The trouble with recycling
Most Scandinavians have a recycle or die attitude, it’s ingrained in both culture and values. But what if recycling was doing more harm than good? What if it was one of the biggest obstacles to people and companies reducing their waste?
Treating the problem
In Sweden we each create around 480kg of household waste per year, that’s about average compared with other European countries. We’re very good at recycling all that waste. In fact, the official site of Sweden claims we recycle over 99% of our waste. Included in that figure is classic recycling of plastic, card, etc., biological treatment, and (the not-without-controversy) incineration, or waste to energy. Just 0.8% of our waste goes to landfill, which is where you get plastic bottles hanging around in the ground for a few hundred years. That figure is pretty impressive when in countries like the UK it’s around 28%, and in other places, a staggering 100% gets thrown in the ground.
“It’s ok, I can recycle it”
How many times have you thought, “it’s ok because I can recycle it”? Recycling has this do-gooder vibe to it, it feels like you’re doing something positive. It is also seen as the solution, while it really only treats the symptoms not the cause. It deals with aftermath, but doesn’t address why it’s happening or if there’s a way to reduce trash before it exists. Recycling is great as a means of keeping trash out of the ground, but it doesn’t address the issue of the raw materials and energy used to produce “stuff” in the first place. And it doesn’t seem to curb all the plastic that ends up in our oceans. What we should really be doing is taking a long hard look in our rubbish bins and considering alternatives to all that disposable stuff.
The zero-waste approach follows the 5 Rs – Refuse, reduce, reuse, recycle, rot. There are three stages before you even think about putting something in the recycling, or sending it to landfill. Take the example of a plastic bag with this approach:
Step one, refuse – say “no” when someone offers you a plastic bag (have a cloth bag with you).

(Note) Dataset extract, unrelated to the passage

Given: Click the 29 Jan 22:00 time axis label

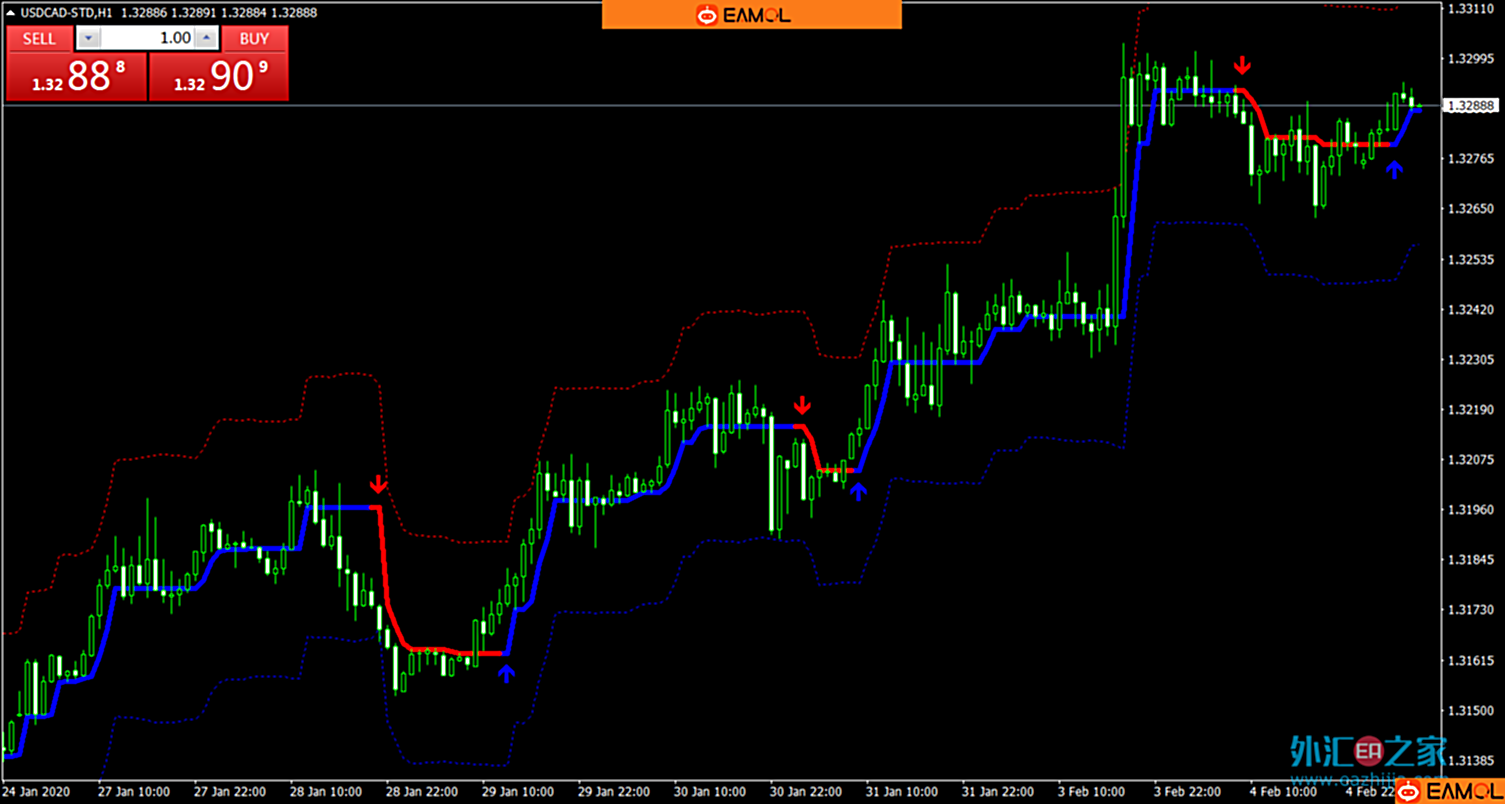Looking at the screenshot, I should point(614,791).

Step two, reduce – buy less, need fewer bags.
Step three, reuse – if you have plastic bags already, reuse them until they die.
Step four, recycle – only if you can’t do the first three steps any longer, recycle it.
Step 5, rot – if you can’t recycle it, then the last resort is sending to landfill or to be burnt.
By adopting a zero-waste approach, refusing things you don’t really need, reusing things you already have and avoiding single-use items, you’ll start to address the real cause of the overflowing trash bin.